Maç boyu rakibi sahasına hapsettik. İnanılmaz pozisyonlar ürettik. Karşı karşıya akıl almaz goller kaçırdık. Final vuruşlarında adeta ayaklarımız tutuldu. Volkan Şen kaçırdıklarını atsaydı gecenin yıldızı olurdu. Kimler gol pozisyonuna girmedi ki; Hakan Çalhanoğlu, Gökhan Töre, Caner Erkin, Arda Turan, Burak topu hep kaleci Vanins'e nişanladı.. Letonya kalecisi "Paratoner" gibiydi tüm şutlarda topu üzerine çekti. Sonuç; Selçuk İnan'la duvarı deldik. 90 artıda lanetin sürmesini sağlayan golü yedik ve bize 9 puan getirecek galibiyeti elimizden kaçırdık. Gerçek şu; Milli Takım stresli dakikalarda "Skor nasıl korunur?" felsefesini bilmiyor. Topu öldürmesini, önde tutmasını ve zamanı tüketmesini akıl edemiyor. Kadroya bakarsak; Hakan, Selçuk, Arda, Gökhan, Volkan gibi sadece topu kullanan direnci olmayan oyuncularla oynanmaz. Özellikle Çalhanoğlu ağır bir oyuncu, rakip sahaya Milli Takım'ı çabuk taşıyamıyor. Çalhanoğlu'nun yerine hücuma hızlı ve dikine giden formda Oğuzhan oynasa daha etkili olurdu. Madem Şener girecekti o zaman keşke kafadan oynasaydı.

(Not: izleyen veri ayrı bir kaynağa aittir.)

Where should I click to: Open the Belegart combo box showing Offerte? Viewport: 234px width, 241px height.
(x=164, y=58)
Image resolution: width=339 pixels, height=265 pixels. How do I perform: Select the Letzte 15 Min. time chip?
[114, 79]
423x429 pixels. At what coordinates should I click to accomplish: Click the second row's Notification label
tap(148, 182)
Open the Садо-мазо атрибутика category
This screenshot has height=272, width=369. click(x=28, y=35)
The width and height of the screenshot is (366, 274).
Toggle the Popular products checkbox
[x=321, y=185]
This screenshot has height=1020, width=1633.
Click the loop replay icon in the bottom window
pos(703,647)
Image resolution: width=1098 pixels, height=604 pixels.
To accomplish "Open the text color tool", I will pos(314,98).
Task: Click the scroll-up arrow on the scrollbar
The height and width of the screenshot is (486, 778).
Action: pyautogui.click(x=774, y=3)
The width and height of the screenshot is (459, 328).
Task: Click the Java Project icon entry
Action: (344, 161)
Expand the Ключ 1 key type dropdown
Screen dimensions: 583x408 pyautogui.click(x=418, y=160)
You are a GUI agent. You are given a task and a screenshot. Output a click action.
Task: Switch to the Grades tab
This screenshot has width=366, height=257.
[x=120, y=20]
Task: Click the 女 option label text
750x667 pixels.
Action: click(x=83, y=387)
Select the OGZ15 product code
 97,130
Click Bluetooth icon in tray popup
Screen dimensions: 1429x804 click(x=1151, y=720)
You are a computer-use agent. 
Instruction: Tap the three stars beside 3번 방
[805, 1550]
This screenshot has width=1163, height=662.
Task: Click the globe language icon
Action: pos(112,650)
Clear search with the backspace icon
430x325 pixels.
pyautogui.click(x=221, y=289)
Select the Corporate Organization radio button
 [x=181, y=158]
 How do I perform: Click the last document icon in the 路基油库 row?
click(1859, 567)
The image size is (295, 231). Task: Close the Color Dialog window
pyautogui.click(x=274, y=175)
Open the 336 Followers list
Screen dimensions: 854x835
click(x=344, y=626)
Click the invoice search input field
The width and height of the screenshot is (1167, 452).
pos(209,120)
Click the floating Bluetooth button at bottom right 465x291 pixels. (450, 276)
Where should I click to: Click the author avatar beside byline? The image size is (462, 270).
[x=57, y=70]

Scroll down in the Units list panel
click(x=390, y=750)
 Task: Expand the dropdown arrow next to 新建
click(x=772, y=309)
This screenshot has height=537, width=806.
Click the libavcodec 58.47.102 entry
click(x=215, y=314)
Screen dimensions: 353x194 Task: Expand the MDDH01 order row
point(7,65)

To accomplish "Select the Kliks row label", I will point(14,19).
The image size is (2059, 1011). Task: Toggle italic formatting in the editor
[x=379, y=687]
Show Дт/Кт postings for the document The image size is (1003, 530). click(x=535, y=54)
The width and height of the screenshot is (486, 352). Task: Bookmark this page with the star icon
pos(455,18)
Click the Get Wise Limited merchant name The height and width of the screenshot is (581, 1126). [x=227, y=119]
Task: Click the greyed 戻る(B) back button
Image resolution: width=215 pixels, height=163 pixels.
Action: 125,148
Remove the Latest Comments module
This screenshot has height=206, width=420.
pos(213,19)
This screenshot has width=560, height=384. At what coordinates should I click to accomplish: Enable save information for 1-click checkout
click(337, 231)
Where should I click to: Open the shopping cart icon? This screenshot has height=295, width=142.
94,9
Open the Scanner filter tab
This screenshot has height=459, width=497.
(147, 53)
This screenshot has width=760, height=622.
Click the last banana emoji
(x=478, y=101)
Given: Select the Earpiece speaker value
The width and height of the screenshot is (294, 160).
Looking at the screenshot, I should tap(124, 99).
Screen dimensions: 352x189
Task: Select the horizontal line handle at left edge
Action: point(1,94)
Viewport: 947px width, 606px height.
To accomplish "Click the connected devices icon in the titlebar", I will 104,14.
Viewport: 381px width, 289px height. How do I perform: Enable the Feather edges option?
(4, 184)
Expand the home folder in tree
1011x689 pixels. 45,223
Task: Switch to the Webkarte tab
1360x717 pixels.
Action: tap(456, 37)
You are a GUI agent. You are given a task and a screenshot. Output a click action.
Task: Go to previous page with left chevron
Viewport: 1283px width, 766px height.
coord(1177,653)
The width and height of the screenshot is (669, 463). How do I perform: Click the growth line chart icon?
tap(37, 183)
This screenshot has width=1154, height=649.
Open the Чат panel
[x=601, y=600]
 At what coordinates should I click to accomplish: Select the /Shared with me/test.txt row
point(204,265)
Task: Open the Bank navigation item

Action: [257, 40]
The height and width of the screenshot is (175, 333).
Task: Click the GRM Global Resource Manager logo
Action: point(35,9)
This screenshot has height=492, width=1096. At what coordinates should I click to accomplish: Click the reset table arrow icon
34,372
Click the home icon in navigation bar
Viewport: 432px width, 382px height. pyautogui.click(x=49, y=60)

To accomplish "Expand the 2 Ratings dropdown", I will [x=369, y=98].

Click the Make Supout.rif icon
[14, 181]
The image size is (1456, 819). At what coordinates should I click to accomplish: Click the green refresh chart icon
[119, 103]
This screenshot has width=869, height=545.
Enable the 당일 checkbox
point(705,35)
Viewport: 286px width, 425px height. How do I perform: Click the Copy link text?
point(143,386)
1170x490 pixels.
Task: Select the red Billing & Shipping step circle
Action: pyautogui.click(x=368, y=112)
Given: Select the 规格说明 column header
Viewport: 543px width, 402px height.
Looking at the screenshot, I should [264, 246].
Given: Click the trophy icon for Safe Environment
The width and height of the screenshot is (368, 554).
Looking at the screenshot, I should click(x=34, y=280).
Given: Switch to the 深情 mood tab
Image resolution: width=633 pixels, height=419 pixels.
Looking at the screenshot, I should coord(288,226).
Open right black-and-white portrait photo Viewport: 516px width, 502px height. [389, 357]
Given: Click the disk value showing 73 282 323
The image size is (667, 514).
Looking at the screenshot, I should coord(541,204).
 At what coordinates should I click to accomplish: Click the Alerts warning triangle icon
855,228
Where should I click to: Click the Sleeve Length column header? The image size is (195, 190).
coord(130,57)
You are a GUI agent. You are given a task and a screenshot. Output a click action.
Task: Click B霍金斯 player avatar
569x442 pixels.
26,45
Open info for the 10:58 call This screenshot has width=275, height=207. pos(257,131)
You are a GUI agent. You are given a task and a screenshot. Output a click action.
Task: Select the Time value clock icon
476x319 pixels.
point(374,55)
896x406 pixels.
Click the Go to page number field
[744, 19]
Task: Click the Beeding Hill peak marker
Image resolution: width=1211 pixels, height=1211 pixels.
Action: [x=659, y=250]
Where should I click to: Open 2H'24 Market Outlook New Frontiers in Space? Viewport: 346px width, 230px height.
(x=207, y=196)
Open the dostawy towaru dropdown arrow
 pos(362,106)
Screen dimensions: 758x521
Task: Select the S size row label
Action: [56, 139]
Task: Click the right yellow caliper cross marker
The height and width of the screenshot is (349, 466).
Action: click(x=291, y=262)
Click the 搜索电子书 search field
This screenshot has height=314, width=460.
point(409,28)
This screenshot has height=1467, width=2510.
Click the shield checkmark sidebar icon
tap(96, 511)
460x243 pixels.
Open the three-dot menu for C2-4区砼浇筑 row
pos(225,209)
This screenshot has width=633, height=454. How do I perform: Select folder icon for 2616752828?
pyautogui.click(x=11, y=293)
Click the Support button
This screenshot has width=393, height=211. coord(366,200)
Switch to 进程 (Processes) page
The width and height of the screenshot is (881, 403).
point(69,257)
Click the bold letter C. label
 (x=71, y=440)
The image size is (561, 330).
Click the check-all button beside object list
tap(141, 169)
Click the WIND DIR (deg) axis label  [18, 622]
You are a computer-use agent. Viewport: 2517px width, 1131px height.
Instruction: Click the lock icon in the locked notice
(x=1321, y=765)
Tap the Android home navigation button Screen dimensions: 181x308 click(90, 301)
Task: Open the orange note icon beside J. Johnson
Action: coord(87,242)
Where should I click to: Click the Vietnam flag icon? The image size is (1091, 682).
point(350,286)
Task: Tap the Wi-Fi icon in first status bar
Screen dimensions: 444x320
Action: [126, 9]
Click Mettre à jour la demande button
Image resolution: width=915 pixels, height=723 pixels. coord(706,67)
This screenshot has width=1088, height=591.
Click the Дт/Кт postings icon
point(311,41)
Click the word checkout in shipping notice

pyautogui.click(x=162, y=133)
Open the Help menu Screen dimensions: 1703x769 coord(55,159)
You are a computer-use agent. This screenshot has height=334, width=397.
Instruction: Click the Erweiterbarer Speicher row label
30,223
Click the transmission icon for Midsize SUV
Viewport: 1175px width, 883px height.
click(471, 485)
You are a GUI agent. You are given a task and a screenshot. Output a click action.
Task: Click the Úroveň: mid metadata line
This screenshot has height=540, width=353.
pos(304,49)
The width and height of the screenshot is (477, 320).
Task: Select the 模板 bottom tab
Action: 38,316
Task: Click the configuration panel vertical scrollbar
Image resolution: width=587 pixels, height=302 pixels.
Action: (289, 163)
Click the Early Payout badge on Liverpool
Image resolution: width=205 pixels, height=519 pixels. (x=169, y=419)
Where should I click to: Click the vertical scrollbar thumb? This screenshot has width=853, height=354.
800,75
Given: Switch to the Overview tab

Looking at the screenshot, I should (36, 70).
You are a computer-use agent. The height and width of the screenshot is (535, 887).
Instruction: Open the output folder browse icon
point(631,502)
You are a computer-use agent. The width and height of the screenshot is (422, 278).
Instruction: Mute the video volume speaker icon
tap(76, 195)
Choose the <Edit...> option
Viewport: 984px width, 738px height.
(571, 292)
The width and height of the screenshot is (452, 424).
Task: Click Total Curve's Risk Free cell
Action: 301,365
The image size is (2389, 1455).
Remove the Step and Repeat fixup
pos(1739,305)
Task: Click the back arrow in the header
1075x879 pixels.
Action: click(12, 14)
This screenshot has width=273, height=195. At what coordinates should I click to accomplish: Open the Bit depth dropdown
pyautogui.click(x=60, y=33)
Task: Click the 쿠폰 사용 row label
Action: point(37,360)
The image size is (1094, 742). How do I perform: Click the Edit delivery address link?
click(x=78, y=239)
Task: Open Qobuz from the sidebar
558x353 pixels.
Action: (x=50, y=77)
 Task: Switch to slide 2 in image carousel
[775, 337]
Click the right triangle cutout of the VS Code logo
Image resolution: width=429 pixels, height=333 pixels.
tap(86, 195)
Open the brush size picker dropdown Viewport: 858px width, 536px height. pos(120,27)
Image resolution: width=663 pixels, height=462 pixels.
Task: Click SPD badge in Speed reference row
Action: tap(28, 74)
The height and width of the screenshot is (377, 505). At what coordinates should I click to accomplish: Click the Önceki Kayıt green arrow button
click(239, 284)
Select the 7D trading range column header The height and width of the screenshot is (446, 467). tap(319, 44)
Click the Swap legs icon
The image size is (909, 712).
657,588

Çünkü Ozan'la sağ taraftan etkili atak yapamadık ve zaman kaybettik. Alkışlar Arda'ya.. Maç eksiği ve sakatlığı olmasına rağmen Arda 90 dakika özverili ve dirençli oynadı, tekme yedi, gözü morardı yılmadı, bir kaptan olarak takımını hep ateşledi. UEFA'nın Letonya maçına İsveçli hakemi göndermesi manidar. Şenol Güneş döneminde 2004 Portekiz elemelerinde Letonya'da 1-0 kaybettiğimiz maçta ülke ekonomisiyle ilgili bilgi almıştım. Letonya'nın gelişmesinde en büyük desteği İsveç'in verdiğini öğrenmiştim. Bu kadar hakem varken Konya'ya İsveçli geliyor, Türkiye ile ilgili kritik kararlarda Letonya'yı kolluyor. Özellikle Burak lehine penaltı kaleciye de kırmızı kart olması gereken pozisyonda birdenbire "Ofsayt" bayrağı kalkıyor.